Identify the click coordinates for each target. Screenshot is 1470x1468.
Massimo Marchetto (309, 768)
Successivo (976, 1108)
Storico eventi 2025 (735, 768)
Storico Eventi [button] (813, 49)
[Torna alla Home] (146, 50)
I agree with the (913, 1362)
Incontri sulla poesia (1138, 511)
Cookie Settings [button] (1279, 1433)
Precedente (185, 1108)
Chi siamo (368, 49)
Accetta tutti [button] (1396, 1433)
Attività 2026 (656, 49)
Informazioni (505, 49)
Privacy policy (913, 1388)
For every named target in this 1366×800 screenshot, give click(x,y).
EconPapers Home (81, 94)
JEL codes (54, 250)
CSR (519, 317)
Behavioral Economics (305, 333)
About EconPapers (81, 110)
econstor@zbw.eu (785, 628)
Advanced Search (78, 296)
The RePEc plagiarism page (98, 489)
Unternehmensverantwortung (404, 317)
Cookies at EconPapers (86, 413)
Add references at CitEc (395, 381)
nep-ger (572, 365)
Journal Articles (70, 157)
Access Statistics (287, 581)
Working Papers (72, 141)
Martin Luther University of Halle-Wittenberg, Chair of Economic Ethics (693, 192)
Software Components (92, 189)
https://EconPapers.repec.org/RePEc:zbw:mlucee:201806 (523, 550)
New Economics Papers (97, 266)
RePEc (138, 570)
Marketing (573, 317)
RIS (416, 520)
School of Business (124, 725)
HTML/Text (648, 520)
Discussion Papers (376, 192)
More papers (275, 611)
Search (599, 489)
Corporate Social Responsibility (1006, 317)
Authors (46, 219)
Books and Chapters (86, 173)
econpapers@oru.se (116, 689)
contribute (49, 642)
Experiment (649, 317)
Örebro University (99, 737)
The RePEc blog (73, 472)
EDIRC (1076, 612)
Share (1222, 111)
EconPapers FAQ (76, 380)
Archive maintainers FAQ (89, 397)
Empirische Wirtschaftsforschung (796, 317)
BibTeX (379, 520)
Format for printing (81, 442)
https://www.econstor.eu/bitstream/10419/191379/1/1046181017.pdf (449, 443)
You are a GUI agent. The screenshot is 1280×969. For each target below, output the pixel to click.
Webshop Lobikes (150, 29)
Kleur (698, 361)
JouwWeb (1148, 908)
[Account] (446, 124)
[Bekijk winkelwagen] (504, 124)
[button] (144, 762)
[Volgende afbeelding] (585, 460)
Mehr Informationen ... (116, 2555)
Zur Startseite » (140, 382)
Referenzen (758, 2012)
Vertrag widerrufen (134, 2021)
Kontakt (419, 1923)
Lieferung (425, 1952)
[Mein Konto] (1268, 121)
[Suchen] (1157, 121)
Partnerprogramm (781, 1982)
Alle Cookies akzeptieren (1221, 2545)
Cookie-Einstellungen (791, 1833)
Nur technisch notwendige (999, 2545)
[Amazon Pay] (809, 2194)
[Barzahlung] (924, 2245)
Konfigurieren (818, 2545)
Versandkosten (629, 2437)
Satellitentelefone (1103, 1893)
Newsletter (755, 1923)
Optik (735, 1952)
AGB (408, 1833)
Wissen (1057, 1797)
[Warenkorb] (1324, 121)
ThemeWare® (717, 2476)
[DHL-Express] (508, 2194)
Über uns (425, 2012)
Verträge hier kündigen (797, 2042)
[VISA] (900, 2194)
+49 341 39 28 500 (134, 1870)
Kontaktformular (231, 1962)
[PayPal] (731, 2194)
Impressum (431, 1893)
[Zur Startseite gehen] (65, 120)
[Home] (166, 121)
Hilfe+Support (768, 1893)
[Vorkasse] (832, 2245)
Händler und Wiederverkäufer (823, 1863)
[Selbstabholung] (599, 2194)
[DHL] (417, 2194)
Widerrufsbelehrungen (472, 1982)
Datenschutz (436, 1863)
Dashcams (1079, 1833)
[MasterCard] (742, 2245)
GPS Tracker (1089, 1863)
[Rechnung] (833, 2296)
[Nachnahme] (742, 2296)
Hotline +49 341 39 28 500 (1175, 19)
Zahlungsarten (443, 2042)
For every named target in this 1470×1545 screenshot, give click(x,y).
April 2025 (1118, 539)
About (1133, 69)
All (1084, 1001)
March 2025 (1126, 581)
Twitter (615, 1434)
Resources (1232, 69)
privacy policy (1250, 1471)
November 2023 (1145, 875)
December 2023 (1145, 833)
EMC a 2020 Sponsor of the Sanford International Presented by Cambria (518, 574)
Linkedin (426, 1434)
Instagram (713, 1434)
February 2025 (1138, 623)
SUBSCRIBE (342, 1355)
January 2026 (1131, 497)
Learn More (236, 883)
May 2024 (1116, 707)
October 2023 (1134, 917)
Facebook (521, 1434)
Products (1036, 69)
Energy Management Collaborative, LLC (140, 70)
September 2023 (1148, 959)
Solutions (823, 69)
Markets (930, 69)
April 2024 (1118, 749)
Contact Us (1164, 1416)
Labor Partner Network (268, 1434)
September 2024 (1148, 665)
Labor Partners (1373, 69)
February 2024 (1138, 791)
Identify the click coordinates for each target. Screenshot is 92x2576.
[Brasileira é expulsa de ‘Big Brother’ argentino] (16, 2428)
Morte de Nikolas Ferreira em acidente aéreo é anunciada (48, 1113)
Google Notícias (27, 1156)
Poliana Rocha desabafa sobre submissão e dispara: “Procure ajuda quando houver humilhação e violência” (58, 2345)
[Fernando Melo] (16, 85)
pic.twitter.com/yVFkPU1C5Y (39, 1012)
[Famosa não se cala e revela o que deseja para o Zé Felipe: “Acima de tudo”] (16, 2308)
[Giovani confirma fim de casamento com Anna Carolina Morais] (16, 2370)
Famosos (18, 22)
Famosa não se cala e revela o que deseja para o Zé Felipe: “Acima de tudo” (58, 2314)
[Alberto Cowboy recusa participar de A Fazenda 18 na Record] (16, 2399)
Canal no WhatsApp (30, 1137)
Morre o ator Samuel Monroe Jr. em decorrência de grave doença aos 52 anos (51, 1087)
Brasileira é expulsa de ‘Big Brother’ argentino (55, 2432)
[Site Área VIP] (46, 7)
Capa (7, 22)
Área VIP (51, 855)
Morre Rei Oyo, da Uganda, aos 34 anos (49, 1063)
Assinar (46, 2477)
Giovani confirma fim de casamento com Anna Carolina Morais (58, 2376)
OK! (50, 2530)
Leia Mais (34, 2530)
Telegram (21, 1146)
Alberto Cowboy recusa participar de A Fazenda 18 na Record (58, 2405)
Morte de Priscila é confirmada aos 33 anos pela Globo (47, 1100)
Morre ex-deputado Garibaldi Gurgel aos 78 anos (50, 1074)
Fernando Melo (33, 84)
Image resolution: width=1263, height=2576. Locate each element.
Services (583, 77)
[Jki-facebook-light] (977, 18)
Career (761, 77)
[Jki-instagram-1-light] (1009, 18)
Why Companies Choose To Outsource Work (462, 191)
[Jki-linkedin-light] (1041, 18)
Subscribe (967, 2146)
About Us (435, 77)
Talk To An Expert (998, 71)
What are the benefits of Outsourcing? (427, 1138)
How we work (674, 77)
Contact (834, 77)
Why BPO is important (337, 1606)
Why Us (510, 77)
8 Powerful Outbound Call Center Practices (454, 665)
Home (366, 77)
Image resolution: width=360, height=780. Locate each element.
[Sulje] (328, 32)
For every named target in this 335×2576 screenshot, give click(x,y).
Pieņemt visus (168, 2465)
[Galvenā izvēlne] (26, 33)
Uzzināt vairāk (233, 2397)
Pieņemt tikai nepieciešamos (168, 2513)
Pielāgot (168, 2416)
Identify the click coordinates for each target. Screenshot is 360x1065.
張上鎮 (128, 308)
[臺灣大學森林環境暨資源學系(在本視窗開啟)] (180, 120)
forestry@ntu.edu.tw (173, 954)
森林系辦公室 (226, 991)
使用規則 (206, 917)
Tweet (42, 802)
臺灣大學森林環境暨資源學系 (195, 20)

Problem description: With the line holding "Storico eventi 2025 (735, 768)" as the first and the line holding "Informazioni (505, 49)" as the last, set down that range of the entries above exactly, and nothing else.

Answer to the problem:
Storico eventi 2025 (735, 768)
Storico Eventi [button] (813, 49)
[Torna alla Home] (146, 50)
I agree with the (913, 1362)
Incontri sulla poesia (1138, 511)
Cookie Settings [button] (1279, 1433)
Precedente (185, 1108)
Chi siamo (368, 49)
Accetta tutti [button] (1396, 1433)
Attività 2026 (656, 49)
Informazioni (505, 49)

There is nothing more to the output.